Start every business day with our analyses of the most pressing developments affecting markets today, alongside a curated selection of our latest and most important insights on the global economy.

LNG Market Provides a Lesson in Unintended Consequences

It started with the Fukushima nuclear disaster in 2011. Responding to public outrage, Japanese authorities shut down Japan’s remaining nuclear energy facilities. Looking for an alternative energy source, Japan turned to coal and natural gas. With few domestic sources, liquefied natural gas needed to be imported in massive quantities, which helped the Asian LNG market to develop. By 2020, four Asian countries (including Japan) accounted for 60% of global LNG demand. In 2022, Russian President Vladimir Putin decided to invade neighboring Ukraine. In the aftermath, the trade in natural gas between Russia and Europe collapsed. By helping to bridge the gap, the US became the world’s largest exporter of LNG. As a result, US energy exports have reached unprecedented heights under an administration publicly committed to reducing fossil fuel usage. 

In the early days of Russia’s invasion of Ukraine, the Biden administration worked with the energy industry to boost LNG supplies, concerned an energy shortage could hit during the European winter. However, as natural gas markets have realigned and reserves in Europe have remained healthy through several winters, the US government is reexamining its support of LNG exports.

#### [Dataset section]

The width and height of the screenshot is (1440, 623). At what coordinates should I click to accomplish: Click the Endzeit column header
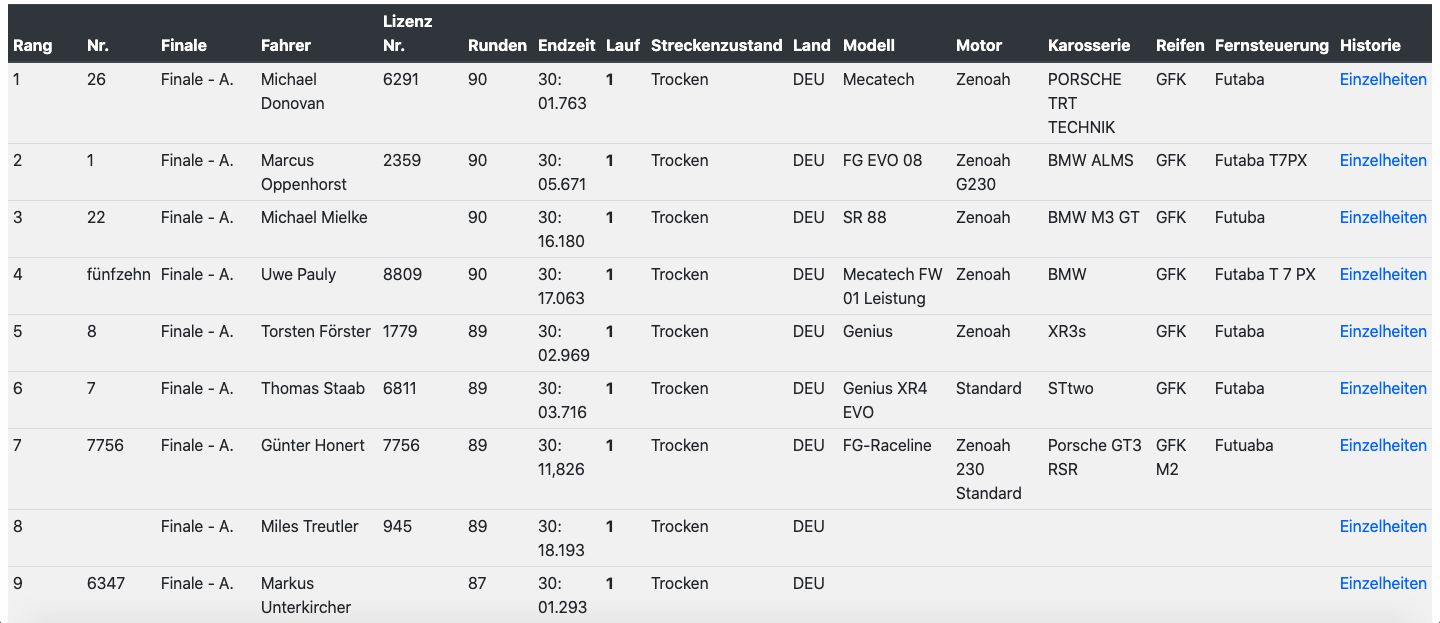coord(566,46)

#### [Stated task]
Carry on the passage on the LNG market from its last sentence, keeping the same analytical tone. The data plays no part in what follows.

#### [Result]
On Jan. 26, the Biden administration said it will "pause" issuing new LNG export permits pending additional guidance from the US Energy Department on the likely economic, environmental and national security impacts of further exports. The review centers on new LNG exports to countries that do not have a free trade agreement with the US, affecting most of the global LNG market. The move was criticized by the energy industry, prominent trading partners and Republican lawmakers. On Feb. 1, Republicans in the US House of Representatives introduced legislation to strip authority for LNG export reviews from the DOE.

German gas industry group Zukunft Gas criticized the pause on new permits. The US has been the leading LNG supplier to Germany, providing 82% of total imports, according to S&P Global Commodity Insights. Japanese Minister of Economy, Trade and Industry Ken Saitō also criticized the decision and its potential impact on global LNG trade. On the other hand, a spokesperson for the European Commission insisted that the new policy would not have any short- or medium-term impacts on the EU's security of supply.

Despite the pause in approvals, US LNG exports in January approached record highs, climbing to 8.56 million metric tons as of Jan. 31. This capacity is poised to double over the next five years. But sector experts worry that the policy could create uncertainty in LNG markets and threaten the longer-term market share of US LNG. Trade partners may reassess supply risks if LNG trade becomes a political issue in Washington’s partisan political environment.

Today is Thursday, February 8, 2024, and here is today's essential intelligence.

Written by Nathan Hunt.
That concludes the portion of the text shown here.